Lauren Elizabeth Salz and Omer Rosenhand are to be married May 26 at Gateway Canyons Resort and Spa in Gateway, Colo. Rabbi Mendel Mintz is to officiate.
The bride, 31, is a founder and chief executive of Sealed, a financial technology company that uses energy-efficiency savings to finance home improvements. She graduated cum laude from Barnard.
She is the daughter of Dr. Linda Hsueh and Dr. Alan G. Salz of Bridgewater, N.J.
The groom, 35, is the chief financial officer of Mayflower Botanicals, a medical marijuana company in Holland, Mass., of which he is a founder. In March, the company was acquired by Vireo Health International, a marijuana company in Minneapolis. He graduated cum laude from Brandeis, from which he also received a master’s degree in international economics and finance.
He is a son of Ziva Rosenhand and Levi Rosenhand of Worcester, Mass.
The couple had worked at the same WeWork offices in Midtown Manhattan for 10 months in 2014, but they didn’t meet until three years later when a mutual friend set them up. “She told me he was into sailing, traveling, was really fun and a gentleman,” said Ms. Salz, whose friend also mentioned he was a “C.F.O. of a start-up.”
Ms. Salz had a good feeling about him. She even told her paternal grandmother about the upcoming date just before going out on the Friday of Labor Day weekend. They met at the Manhattan Cricket Club, a cocktail lounge on the Upper West Side.
Then she asked: “What does your start-up do?”
“You get a range of different reactions,” said Mr. Rosenhand, regarding his medical marijuana business.

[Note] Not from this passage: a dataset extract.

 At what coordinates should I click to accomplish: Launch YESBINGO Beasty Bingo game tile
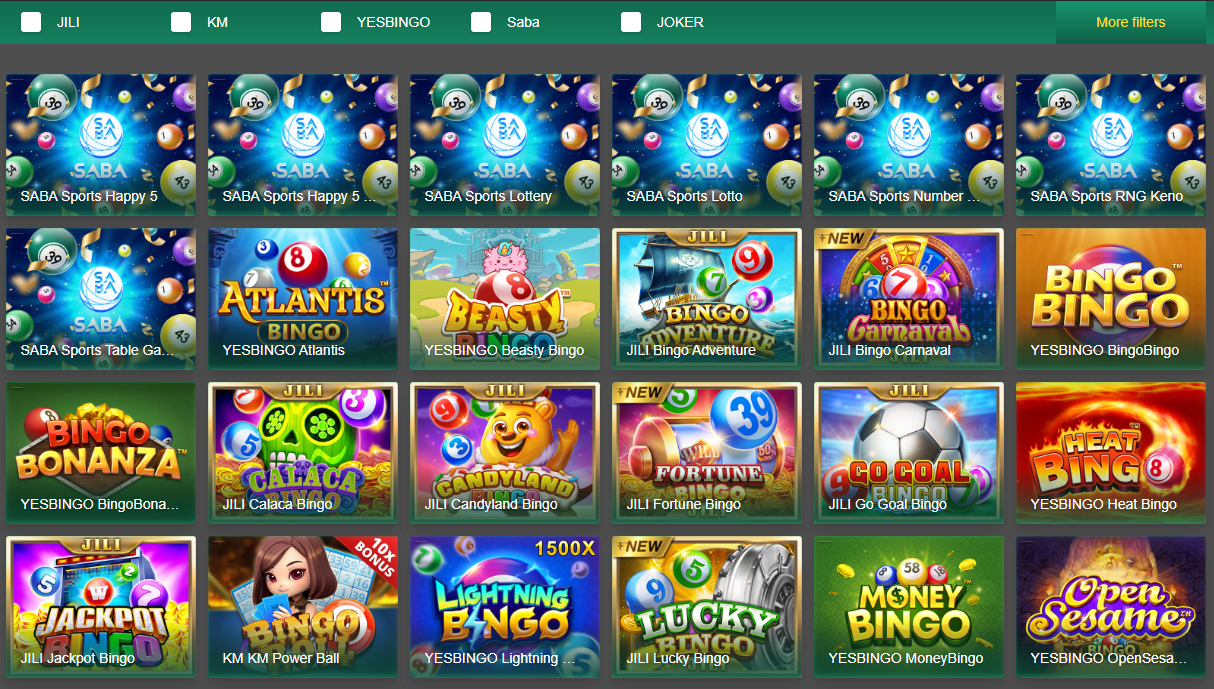pyautogui.click(x=505, y=299)
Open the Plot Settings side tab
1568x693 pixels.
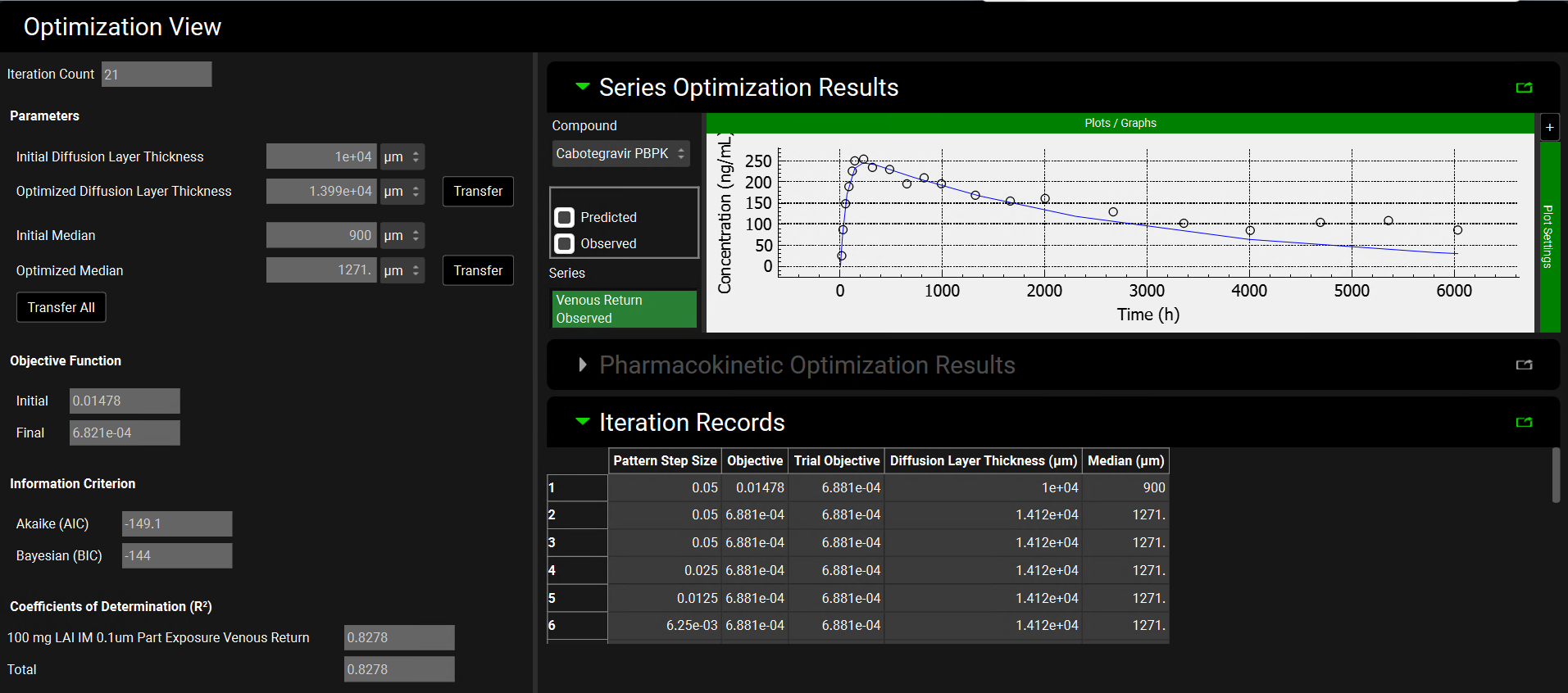(x=1548, y=236)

He gingerly approached the subject by emphasizing the medical in medical marijuana, and stressed that he had never tried it, which she considered “a very vague possibility.”

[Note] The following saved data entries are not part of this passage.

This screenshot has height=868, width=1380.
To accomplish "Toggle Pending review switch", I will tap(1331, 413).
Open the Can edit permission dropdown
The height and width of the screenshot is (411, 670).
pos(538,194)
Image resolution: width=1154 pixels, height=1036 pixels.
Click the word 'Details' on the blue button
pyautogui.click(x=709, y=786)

“This is never going to work,’’ Ms. Salz recalled thinking.
Although she made up her mind to let their friend know just that, she kept her poker face the entire evening.
“She’s a very cool customer,’’ said Mr. Rosenhand, who had no clue, and was taken with her.

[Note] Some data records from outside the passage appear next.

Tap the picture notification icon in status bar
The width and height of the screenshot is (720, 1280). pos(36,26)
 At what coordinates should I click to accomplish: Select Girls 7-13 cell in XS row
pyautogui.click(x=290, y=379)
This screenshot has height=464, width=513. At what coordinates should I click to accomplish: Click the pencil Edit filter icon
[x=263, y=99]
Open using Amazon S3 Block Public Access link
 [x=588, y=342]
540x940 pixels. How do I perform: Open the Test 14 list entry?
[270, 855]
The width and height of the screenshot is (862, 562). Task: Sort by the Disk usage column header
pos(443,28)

“Her obvious intelligence was not coupled with any sort of arrogance,’’ he said. “By God she just has this infectious smile. She smiles with her eyes.”
He enthusiastically texted her the next evening about a second date, before she got in touch with their friend, who was traveling. She decided to give him a second chance, focusing on what they had in common.
“We had unexpected professions as Republicans,” she said. “I run an energy-efficiency company. He’s a nonuser running a marijuana company.’’
Two days later they went to a restaurant in Manhattan’s Union Square area, and then played a few games of pool at Amsterdam Billiards nearby. He gave her a quick kiss good night, and a few days later they played basketball and went rock climbing in his building’s gym. A few weeks later he took her sailing.
“I was starting to like to him,’’ she said. “I liked how he was close to his family and had a lot of close friends he had known for a long time.”
About 10 weeks in she told one of her best friends she thought he was the one, and began wondering how her parents would react to his nontraditional job.
“I’m very close to my parents,” she said. “I’ve always lived within an hour of them. Their opinion matters. If they didn’t approve, it would have been difficult.”
In mid-November her parents met Mr. Rosenhand over dinner at Park Avenue Autumn near Madison Park, and before dessert her father got right to the point, but not pointedly.
“‘Omer I understand you’re in the marijuana business,’” Mr. Rosenhand recalled her father saying, and while he explained the business in great detail her father’s eyes started closing.
“It was a victory by boredom,’’ Mr. Rosenhand said.
A couple of weeks later Ms. Salz introduced him to her paternal grandmother, who only knew he worked in finance. “My grandmother loved him,” said Ms. Salz, adding that her grandmother died in April last year. “I felt I wanted Omer to be part of my family and not just dating me.”
As for his start-up, “I totally forgot that it was ever a problem,’’ Ms. Salz said. On July 4, 2018, he proposed to her with her grandmother’s ring.